Ort joined the faculty at the University of Illinois at Urbana-Champaign as an assistant professor in 1978 and went on to become an associate professor in 1982, and later, a full professor in 1985. From 1978 to 2018, Ort was a research plant physiologist with the Global Change and Photosynthesis Research Unit of the United States Department of Agriculture Agricultural Research Service (ARS); he served as the Research Leader of the Unit from 1997 to 2018. From 1986 to 1987, he was a visiting professor at the University of Essex.

Ort has served as president of the International Society of Photosynthesis Research, the International Association of Plant Physiology, and the American Society of Plant Biologists (ASPB). He also served as editor-in-chief of Plant Physiology and is an associate editor of the Annual Review of Plant Biology. Today, Ort leads the Genomic Ecology of Global Change research theme at the Carl R. Woese Institute for Genomic Biology.

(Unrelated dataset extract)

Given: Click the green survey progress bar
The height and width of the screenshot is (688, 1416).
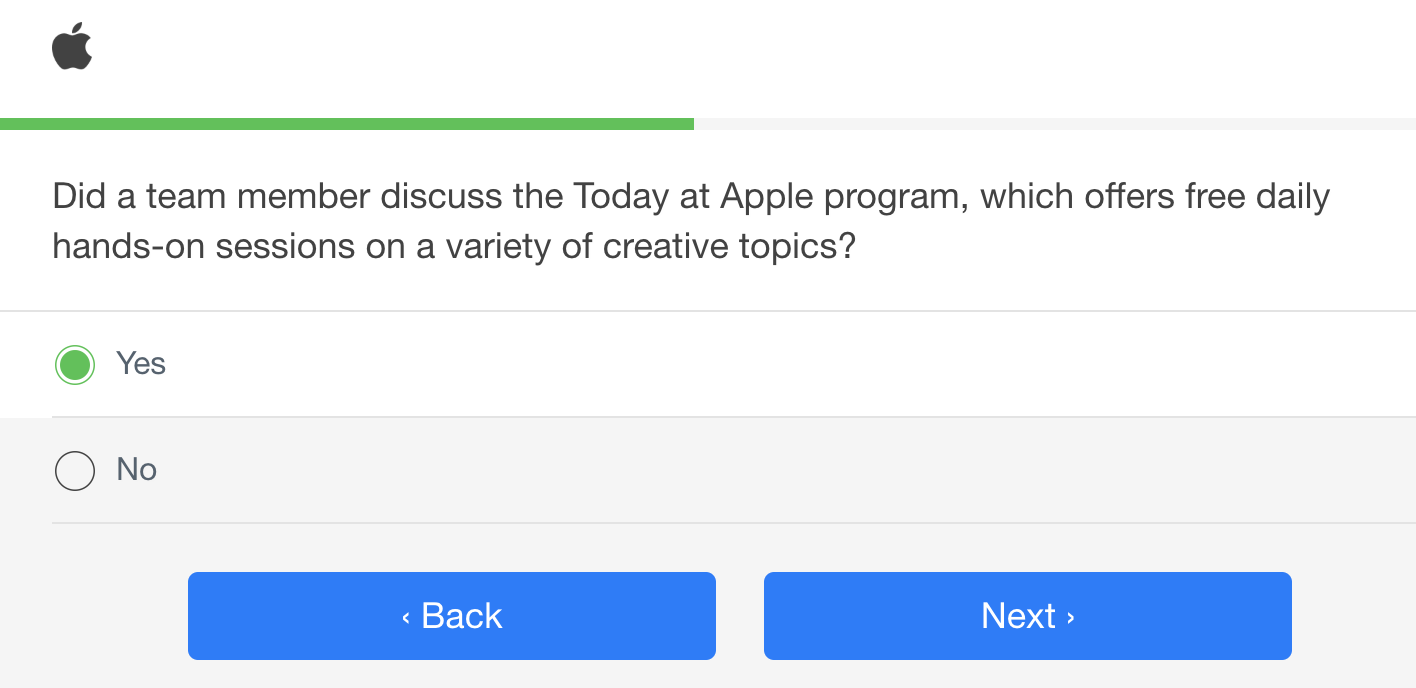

He is a member of the editorial board for PNAS.

==Research==
Ort helped found the SoyFACE (Soybean Free-Air Concentration Enrichment) research facility to study the effect of rising atmospheric carbon dioxide, ozone, and temperature on crops, and served as the facility's director from 2007 to 2018. In 2019, he showed that a synthetic pathway for photorespiration could increase plant productivity. Over the past decade, Ort's research interests have focused on the effect that specific environmental factors and abiotic stresses have on the photosynthetic performance of crop plants and on improving photosynthetic efficiency to increase crop yields. Ort serves as a leader for many research projects including as deputy director of Realizing Increased Photosynthetic Efficiency (RIPE) and deputy director for Research & Development for the Center for Advanced Biofuel and Bioproduct Innovation (CABBI).

==Other honors and awards==
The Agricultural Research Service recognized Ort as the Senior Area Midwest Researcher of the Year in 1993 and as a Supergrade Scientist in 2003. He was also a recipient of various Merit Awards from the United States Department of Agriculture. The College of Agricultural, Consumer and Environmental Sciences (ACES) recognized Ort with the ACES Service Award in 2005 and the Team Research Award in 2006. The American Society of Plant Biologists (ASPB) presented Ort with the Kettering Award in 2006. From 2011 to 2013, he received a Distinguished Professor Fellowship from the Chinese Academy of Sciences. Ort was inducted into the Agricultural Research Service Science Hall of Fame in 2015. Ort became an elected member of the National Academy of Sciences in 2017, an elected fellow of the American Association for the Advancement of Science in 2009, and an elected fellow of the American Society of Plant Biologists (ASPB) in 2007. In 2020, ASPB recognized Ort with the Charles Reid Barnes Life Membership Award. Ort has been recognized as a Pioneer Member of the American Society of Plant Biologists.